Oggi, 9 novembre, presso il Dipartimento della Funzione Pubblica si è svolto un incontro tra il ministero e le confederazioni sindacali maggiormente rappresentative nel pubblico impiego circa gli schemi di DPCM per l’attribuzione delle risorse alle regioni a seguito del decentramento delle funzioni dello stato.
Se qualcuno poteva avere qualche dubbio sulla vera natura della riforma Bassanini questo incontro è servito a fugarlo definitivamente.

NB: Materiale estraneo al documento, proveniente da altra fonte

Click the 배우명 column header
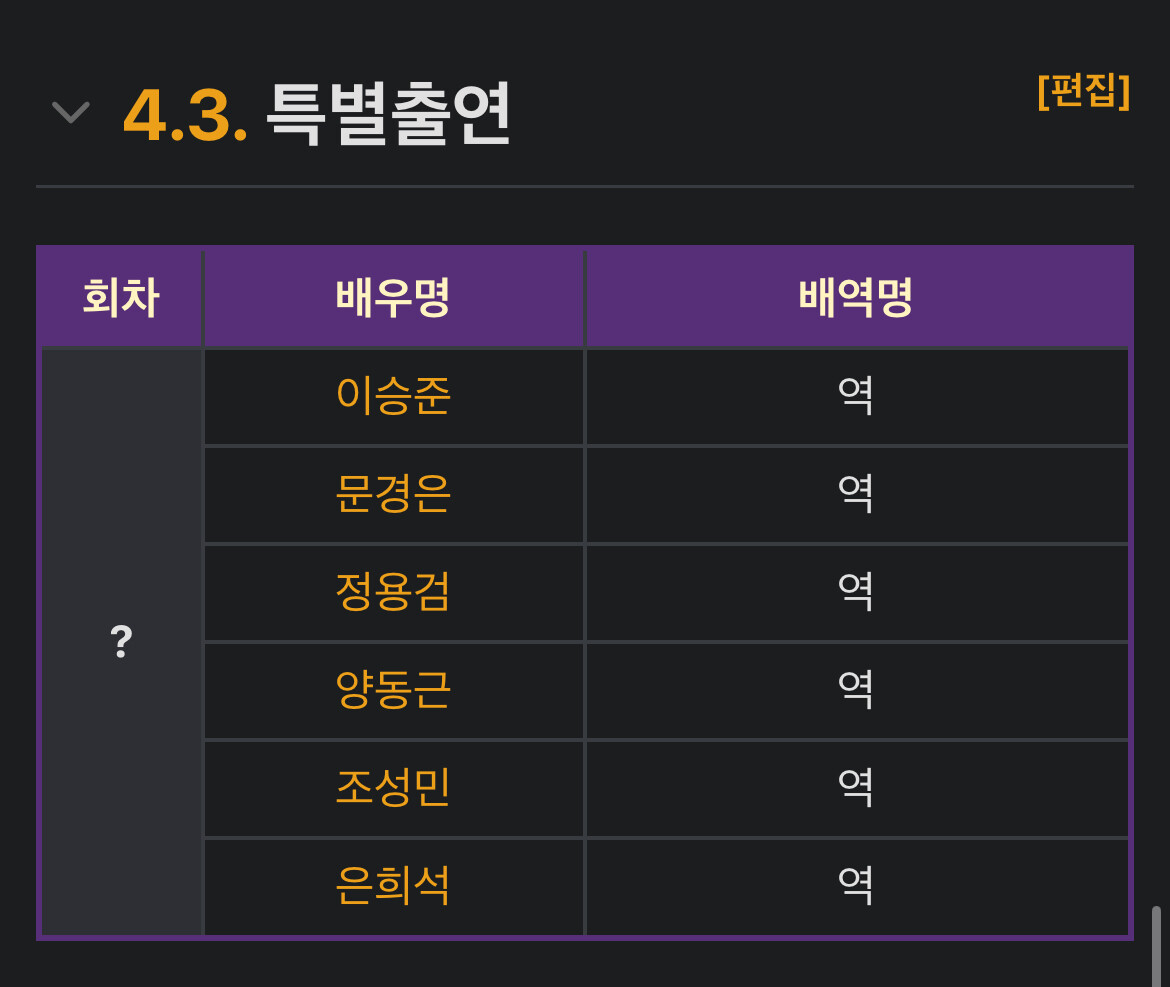1170x987 pixels. 393,298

Infatti quando si comincia a parlare di soldi vengono fuori i veri problemi che questa pseudo-riforma della pubblica amministrazione vuole affrontare e cioè scaricare interi servizi di rilevanza sociale alle autonomie locali che poi penseranno a smantellare, privatizzare o ignorare.

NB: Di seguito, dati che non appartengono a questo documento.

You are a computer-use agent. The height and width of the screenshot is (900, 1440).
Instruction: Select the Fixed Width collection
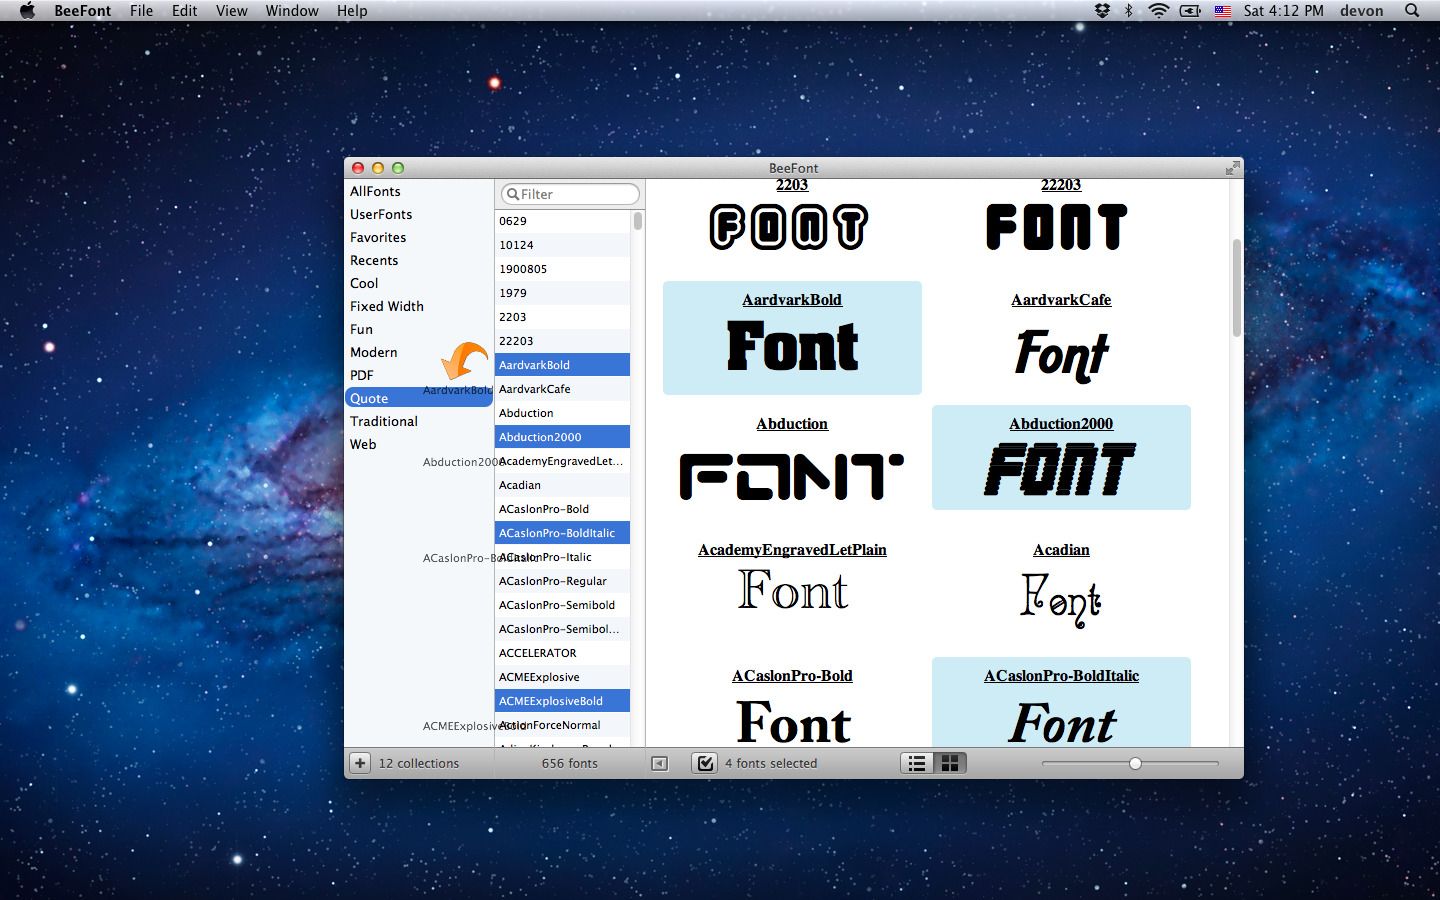tap(387, 306)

Quindi le roboanti parole del dott. Pajno (Commissario straordinario del governo per il completamento del federalismo amministrativo), tese a incensare la riforma con continui richiami all’efficienza e alla maggiore vicinanza della pubblica amministrazione ai cittadini, non ci convincono minimamente.
Sì perché quando si è trattato di venire al dunque si è parlato solo di numeri: soldi e personale da trasferire, senza tenere conto che dietro quei numeri ci sono funzioni, servizi alla cittadinanza, professionalità e esperienza.

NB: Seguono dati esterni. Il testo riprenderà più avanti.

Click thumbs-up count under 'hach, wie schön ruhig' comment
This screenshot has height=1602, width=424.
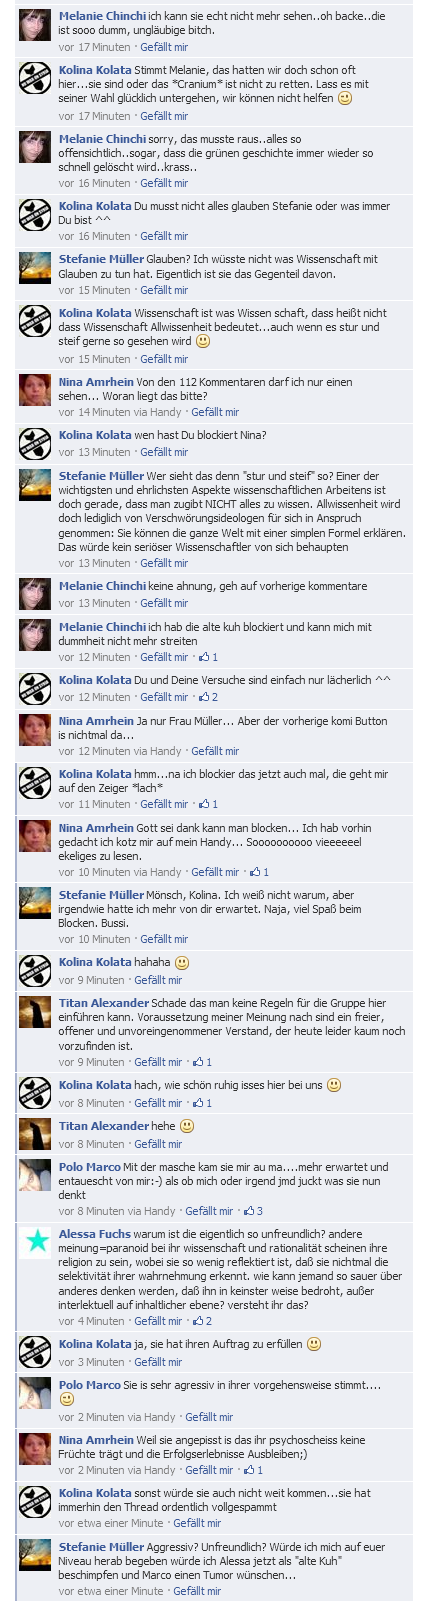click(x=202, y=1103)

A quei numeri non corrispondono infatti i profili professionali necessari per continuare ad assicurare la qualità dei servizi; a seconda di come sono andate le trattative con le singole regioni si sono usati criteri più o meno restrittivi; il personale da trasferire alle regioni non ha alcuna garanzia di passaggi di livello che riconoscano la professionalità acquisita; la mobilità che si innesca dovrebbe essere su base provinciale ma non è detto; i ministeri centrali stanno andando nel pallone e non sanno che pesci prendere; le regioni ancora non hanno determinato le sedi provinciali in cui dovrebbero essere trasferiti i lavoratori.
La RdB, che fin dall’inizio ha criticato l’impianto della riforma avendola intesa come una riforma che penalizza sia i cittadini-utenti che i dipendenti statali, nello specifico ha denunciato la mancanza di chiarezza sui contingenti di personale da trasferire (qualifiche e sedi) e ha rilanciato pesantemente il problema della riqualificazione del personale che dovrà transitare e che perderà, stante così le cose, sia il treno dei passaggi di livello dei vari ministeri sia i passaggi di livello nelle autonomie locali.
La Funzione Pubblica ha replicato impegnandosi ad emanare una direttiva ai ministeri sulla mobilità e uno schema di domanda di opzione, di individuare con le regioni oltre che i numeri anche le professionalità e di istituire un tavolo di confronto con le confederazioni sui problemi che insorgeranno nei processi di mobilità; mentre per ciò che riguarda i processi di riqualificazione non è andata oltre un generico quanto inconsistente impegno a segnalare alle regioni la alta qualità professionale dei singoli dipendenti trasferiti.
La RdB, come pure i lavoratori, sono insoddisfatti di queste modalità che non garantiscono nulla e nessuno, salvo gli interessi di chi ha deciso di dismettere tutto ciò che è pubblico.
Invitiamo tutti i lavoratori delle amministrazioni interessate a questi processi di mobilità ad organizzarsi e far valere, attraverso la RdB, i propri diritti su tutti i tavoli di trattativa (sui posti di lavoro, al ministero, alla Funzione Pubblica, alla regione).